Elementary schools that educate children at risk of academic failure have traditionally responded by offering remedial instruction that slows the pace of learning. Research suggests, however, that remediation makes it harder for students to catch up and join the educational mainstream. Accelerated Schools offer a different approach: accelerating learning for all students. Accelerated Schools use a systematic school restructuring process that aims to transform the school environment into one that provides students with rich, relevant educational experiences that stimulate their motivation and desire to learn and grow.
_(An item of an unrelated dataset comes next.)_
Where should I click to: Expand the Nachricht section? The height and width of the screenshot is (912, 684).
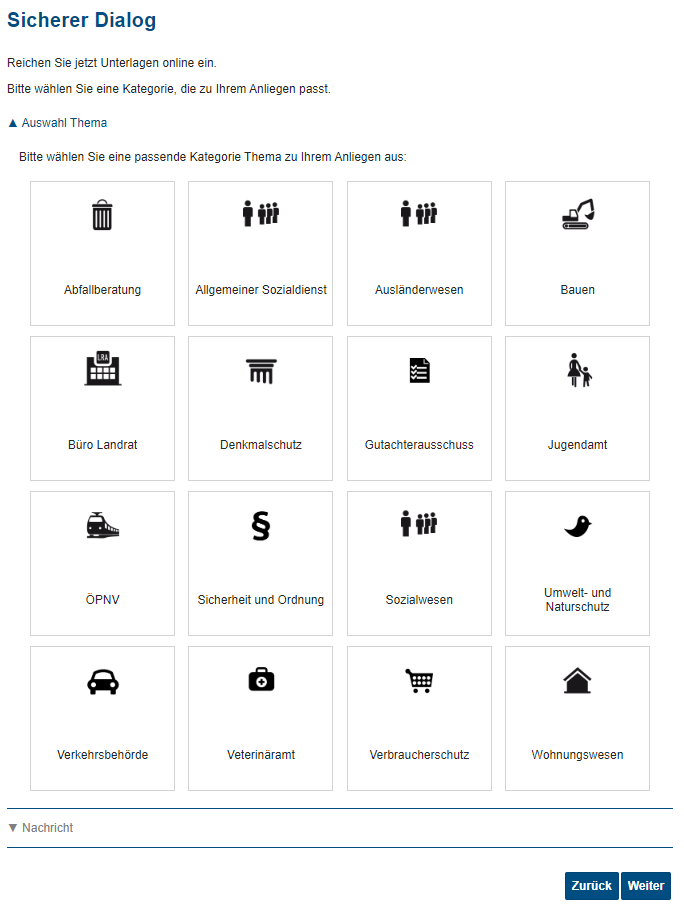click(41, 828)
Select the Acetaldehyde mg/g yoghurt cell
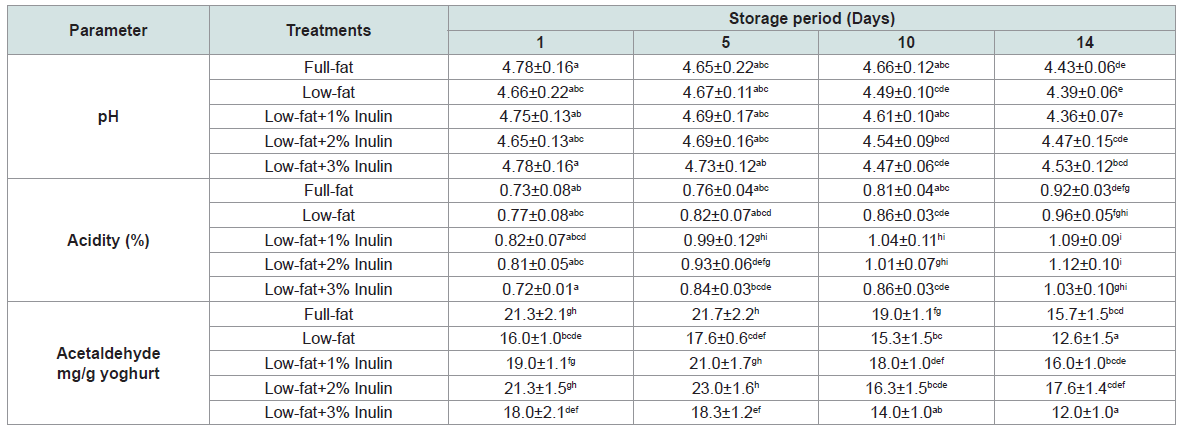Screen dimensions: 1192x432 [x=108, y=364]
With over 1,000 schools subscribing to the model, the Accelerated Schools movement is one of the most widely established and fastest-growing school reform efforts designed to improve the educational achievement of poor and minority students. MDRC’s evaluation of Accelerated Schools, completed in 2001, measured the reform’s effects on student achievement.

Agenda, Scope, and Goals

The goals of the Accelerated Schools study were both substantive and methodological:

  • to estimate the effects of Accelerated Schools on student achievement in elementary schools that had implemented the reform’s key features.

  • to develop better methods for assessing the effects of school-based reforms, such as Accelerated Schools, which often cannot be studied using random assignment research designs.

Design, Sites, and Data Sources

Each of the eight elementary schools selected for the study had a high proportion of at-risk students, had implemented the main components of the Accelerated Schools reform by the early 1990s, had not instituted other major reforms over the eight-year study period, and were able to supply the data needed for the analysis. These schools were located in Santa Rosa, California; Waimanola, Hawaii; Aurora, Illinois; St. Louis, Missouri; St. James, Missouri; New York City, New York; and Charleston and Spartanburg, South Carolina.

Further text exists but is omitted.